Task input ::
__________________________________________________

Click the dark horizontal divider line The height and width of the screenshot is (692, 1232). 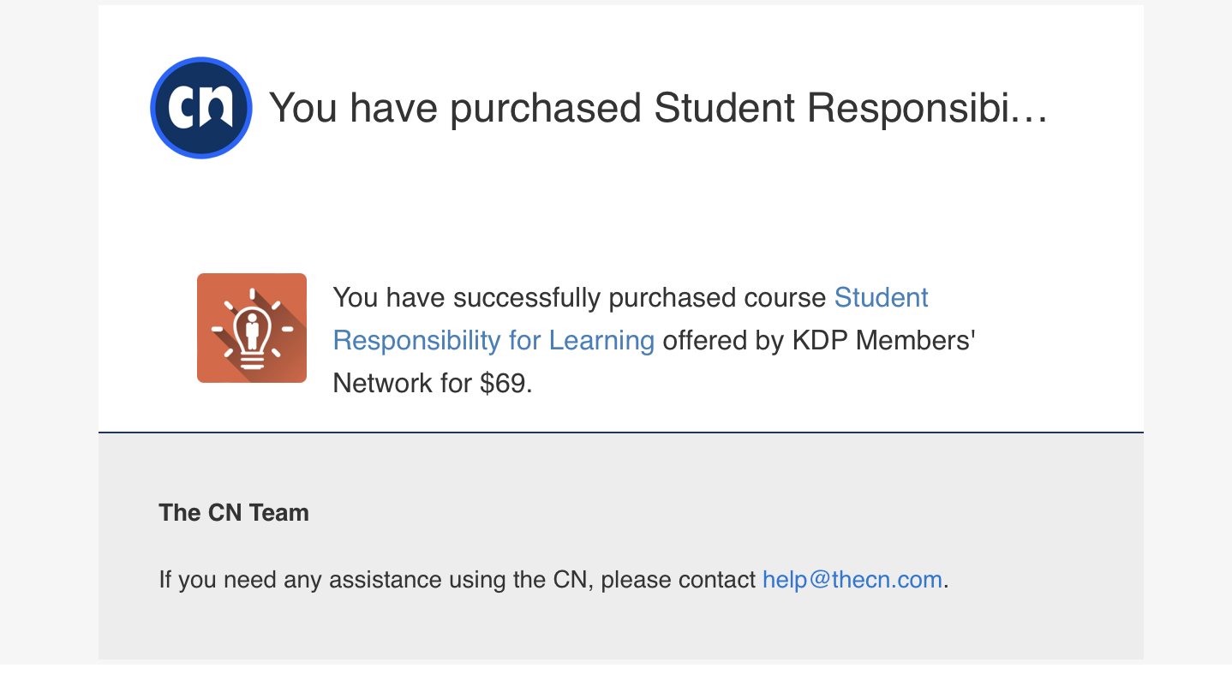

__________________________________________________

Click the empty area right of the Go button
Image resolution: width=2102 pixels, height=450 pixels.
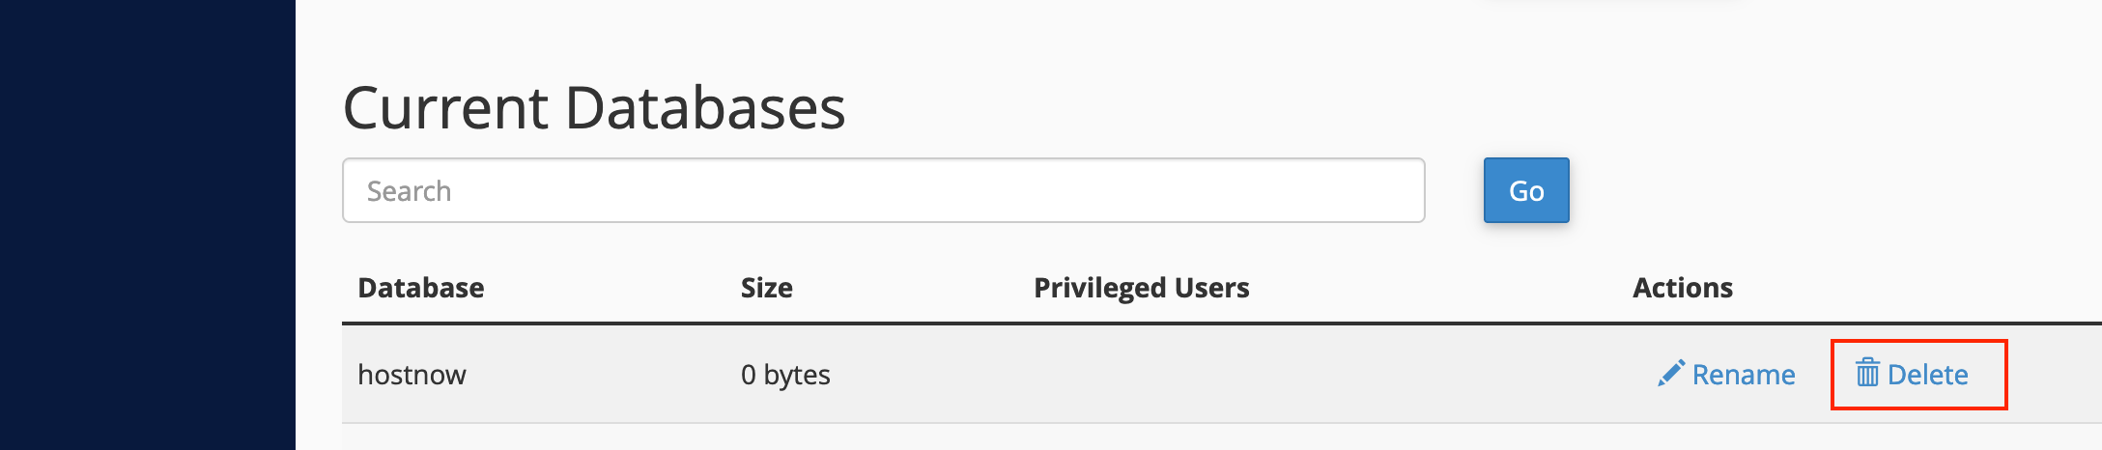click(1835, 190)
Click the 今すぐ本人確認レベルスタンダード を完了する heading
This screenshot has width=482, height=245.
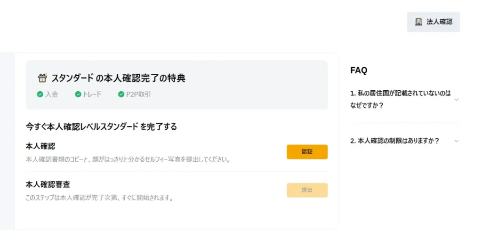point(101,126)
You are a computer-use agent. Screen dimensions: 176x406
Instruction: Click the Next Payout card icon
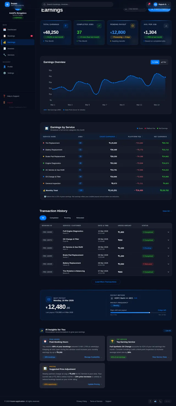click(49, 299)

__________________________________________________

Work instruction :: When you reach the line containing "Click the empty area right of the Go button" in the entries above, begin restating word for word, and stop once the line containing "You are a computer-use" has been given. Omit the pictures.

Written reply ::
Click the empty area right of the Go button
Image resolution: width=2102 pixels, height=450 pixels.
click(1835, 190)
Click the 今すぐ本人確認レベルスタンダード を完了する heading
This screenshot has width=482, height=245.
point(101,126)
You are a computer-use agent. Screen dimensions: 176x406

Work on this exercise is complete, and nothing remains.